TASK INPUTS
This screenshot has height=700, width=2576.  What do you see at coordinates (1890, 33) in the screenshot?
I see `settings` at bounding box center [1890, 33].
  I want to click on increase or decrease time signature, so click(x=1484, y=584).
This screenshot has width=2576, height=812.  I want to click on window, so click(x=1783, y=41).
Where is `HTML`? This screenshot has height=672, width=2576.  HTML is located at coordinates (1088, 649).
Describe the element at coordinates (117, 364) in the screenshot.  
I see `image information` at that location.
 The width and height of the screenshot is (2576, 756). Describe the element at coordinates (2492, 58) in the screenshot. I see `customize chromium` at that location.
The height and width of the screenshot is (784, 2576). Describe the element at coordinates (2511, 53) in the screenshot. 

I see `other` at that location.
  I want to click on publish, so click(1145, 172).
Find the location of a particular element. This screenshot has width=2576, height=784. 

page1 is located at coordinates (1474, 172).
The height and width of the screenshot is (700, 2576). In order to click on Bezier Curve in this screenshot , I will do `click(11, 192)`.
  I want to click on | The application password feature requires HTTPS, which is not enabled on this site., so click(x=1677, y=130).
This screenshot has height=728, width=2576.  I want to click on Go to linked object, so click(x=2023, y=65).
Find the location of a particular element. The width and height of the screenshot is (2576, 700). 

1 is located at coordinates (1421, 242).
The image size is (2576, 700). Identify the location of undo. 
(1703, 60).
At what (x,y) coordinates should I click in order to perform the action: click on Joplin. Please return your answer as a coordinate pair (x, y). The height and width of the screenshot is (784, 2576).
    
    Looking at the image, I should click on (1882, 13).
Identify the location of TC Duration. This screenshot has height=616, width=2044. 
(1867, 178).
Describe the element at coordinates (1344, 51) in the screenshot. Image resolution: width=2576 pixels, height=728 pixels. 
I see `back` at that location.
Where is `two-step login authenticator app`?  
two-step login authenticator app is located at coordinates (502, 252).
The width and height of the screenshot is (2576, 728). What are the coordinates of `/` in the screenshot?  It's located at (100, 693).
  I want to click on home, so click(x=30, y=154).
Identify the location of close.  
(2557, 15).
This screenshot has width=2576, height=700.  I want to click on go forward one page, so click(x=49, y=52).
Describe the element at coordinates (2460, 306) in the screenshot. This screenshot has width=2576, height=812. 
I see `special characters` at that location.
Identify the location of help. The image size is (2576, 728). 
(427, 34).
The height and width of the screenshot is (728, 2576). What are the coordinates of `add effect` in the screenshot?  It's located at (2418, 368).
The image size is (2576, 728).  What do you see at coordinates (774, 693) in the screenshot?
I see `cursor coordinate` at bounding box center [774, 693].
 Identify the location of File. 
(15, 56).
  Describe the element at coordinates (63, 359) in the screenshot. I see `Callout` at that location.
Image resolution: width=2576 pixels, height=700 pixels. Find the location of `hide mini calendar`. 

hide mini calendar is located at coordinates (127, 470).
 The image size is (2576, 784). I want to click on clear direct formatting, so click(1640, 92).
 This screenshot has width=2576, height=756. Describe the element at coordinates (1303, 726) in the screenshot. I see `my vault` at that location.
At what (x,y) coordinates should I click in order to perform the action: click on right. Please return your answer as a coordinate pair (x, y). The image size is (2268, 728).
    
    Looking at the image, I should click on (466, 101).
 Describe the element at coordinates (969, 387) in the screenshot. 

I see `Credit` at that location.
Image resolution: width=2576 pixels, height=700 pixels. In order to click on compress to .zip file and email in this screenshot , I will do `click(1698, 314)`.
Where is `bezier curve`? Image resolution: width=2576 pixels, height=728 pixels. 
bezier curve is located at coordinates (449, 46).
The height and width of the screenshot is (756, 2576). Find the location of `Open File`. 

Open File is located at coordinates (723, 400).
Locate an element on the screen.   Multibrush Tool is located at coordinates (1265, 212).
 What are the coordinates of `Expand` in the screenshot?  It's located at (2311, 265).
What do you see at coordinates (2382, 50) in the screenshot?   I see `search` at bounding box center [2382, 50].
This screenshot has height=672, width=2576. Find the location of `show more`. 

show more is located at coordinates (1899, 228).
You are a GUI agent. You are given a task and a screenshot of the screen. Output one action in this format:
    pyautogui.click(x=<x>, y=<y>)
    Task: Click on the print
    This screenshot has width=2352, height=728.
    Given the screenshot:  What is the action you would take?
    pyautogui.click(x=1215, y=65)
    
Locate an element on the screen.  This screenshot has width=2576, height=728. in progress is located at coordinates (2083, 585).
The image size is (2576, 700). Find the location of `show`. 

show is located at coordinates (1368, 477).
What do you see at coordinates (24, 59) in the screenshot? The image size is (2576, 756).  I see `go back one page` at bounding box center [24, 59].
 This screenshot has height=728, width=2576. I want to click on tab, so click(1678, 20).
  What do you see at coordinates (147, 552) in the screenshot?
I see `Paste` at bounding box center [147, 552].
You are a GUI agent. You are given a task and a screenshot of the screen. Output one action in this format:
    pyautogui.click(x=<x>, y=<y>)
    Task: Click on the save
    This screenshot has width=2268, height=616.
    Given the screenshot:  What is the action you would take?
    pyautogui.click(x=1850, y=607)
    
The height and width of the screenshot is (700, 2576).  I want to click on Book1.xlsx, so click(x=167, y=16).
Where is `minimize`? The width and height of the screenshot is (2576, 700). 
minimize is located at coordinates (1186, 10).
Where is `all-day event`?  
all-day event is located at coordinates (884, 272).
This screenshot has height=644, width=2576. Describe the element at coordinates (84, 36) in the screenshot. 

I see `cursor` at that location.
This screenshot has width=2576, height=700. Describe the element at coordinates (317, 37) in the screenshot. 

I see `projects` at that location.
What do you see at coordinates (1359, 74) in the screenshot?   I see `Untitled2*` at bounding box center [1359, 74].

WHAT TO DO
Output the lines from the one containing "coordinates (2083, 585)." through the one containing "center [147, 552].", both included, as a Markdown table with the columns No. and Line, numbering each row and omitting blank lines.

TASK ANSWER
| No. | Line |
|---|---|
| 1 | Locate an element on the screen.  This screenshot has width=2576, height=728. in progress is located at coordinates (2083, 585). |
| 2 | The image size is (2576, 700). Find the location of `show`.  |
| 3 | show is located at coordinates (1368, 477). |
| 4 | What do you see at coordinates (24, 59) in the screenshot? The image size is (2576, 756).  I see `go back one page` at bounding box center [24, 59]. |
| 5 |  This screenshot has height=728, width=2576. I want to click on tab, so click(1678, 20). |
| 6 |   What do you see at coordinates (147, 552) in the screenshot? |
| 7 | I see `Paste` at bounding box center [147, 552]. |